Toño, un amigo ferroviario de dilatada juventud, había pasado diez días de folganza, revolcones, alcohol y playa en la isla caribeña. La historia es de dos décadas atrás, en tiempos todavía de Fidel Castro. Había facturado las maletas en el aeropuerto José Martí para retornar a casa y animado por la euforia de la juerga vivida exclamó ¡viva el cuba libre! Fue una expresión sonora en el seno de la cuadrilla que le acompañaba pero alguien más lo oyó y fue motivo para hacerle prolongar su estancia retenido ocho días más en Cuba.

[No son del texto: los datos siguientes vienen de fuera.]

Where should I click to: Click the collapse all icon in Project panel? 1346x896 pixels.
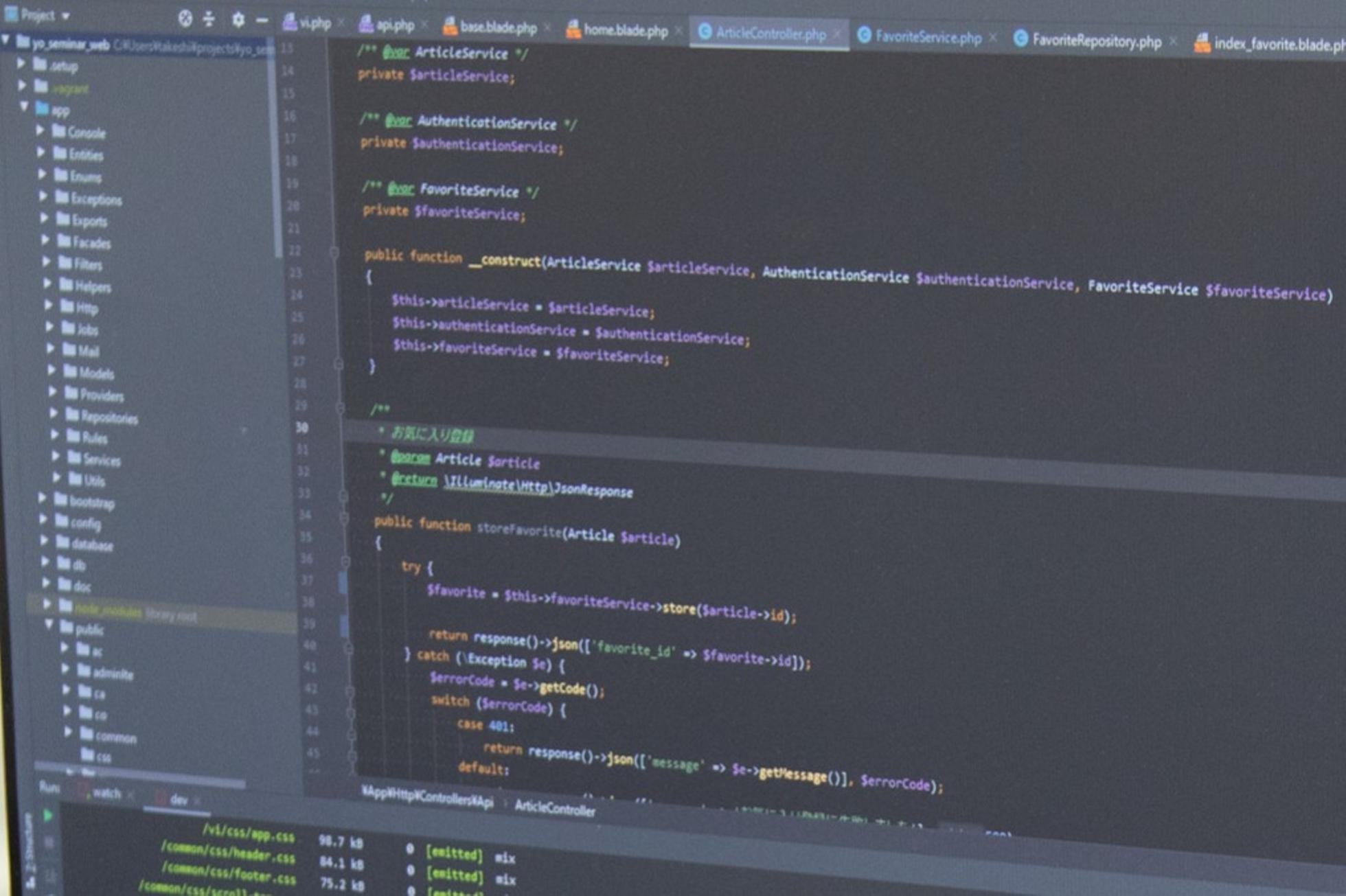tap(209, 19)
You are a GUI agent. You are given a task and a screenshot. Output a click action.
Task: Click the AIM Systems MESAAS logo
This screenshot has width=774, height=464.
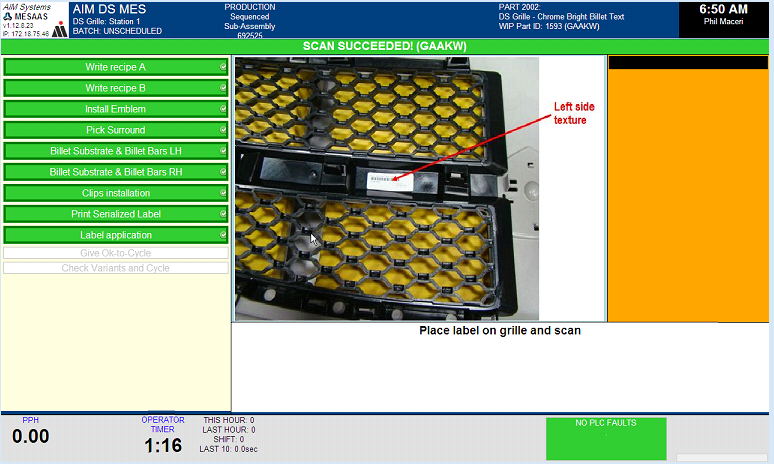(34, 20)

Debatir aún hoy si aquel régimen trasnochado, totalitario y caricaturesco es o no dictadura resulta tan ridículo como negar que tenga leche la higuera, que diría Marco Aurelio.
Aun sabiéndolo, con Cuba mantenemos muchos vínculos sociales, culturales, económicos y de todo tipo, existe un cariño mutuo tan añejo como el ron. Se han realizado muchos viajes institucionales, recuerdo un par de delegaciones oficiales del Parlament balear y hace dos años el rey Felipe VI estuvo allí en la conmemoración del 500 aniversario de La Habana, que han servido para estrechar lazos y de paso legitimar el régimen castrista.
Sabíamos ya que era un gobierno comunista y, como tal, totalitario con la debida conexión soviética, pero al mismo tiempo nos ha parecido distinto, un hermano descarriado y bohemio, una dictadura exótica con unos líderes ridículamente ataviados siempre con el uniforme caqui del ejército. Hasta resultaban graciosos si no fuera porque tras ellos y su patética «revolución o muerte» hay once millones de personas oprimidas.
Podemos no lo condena ni reconoce la dictadura porque al fin y al cabo es su modelo de estado, la inspiración bolivariana de Chaves y Maduro, plagada, por cierto, de comisarios cubanos. Es la «nueva democracia» que propugnan, la de todos iguales y menesterosos.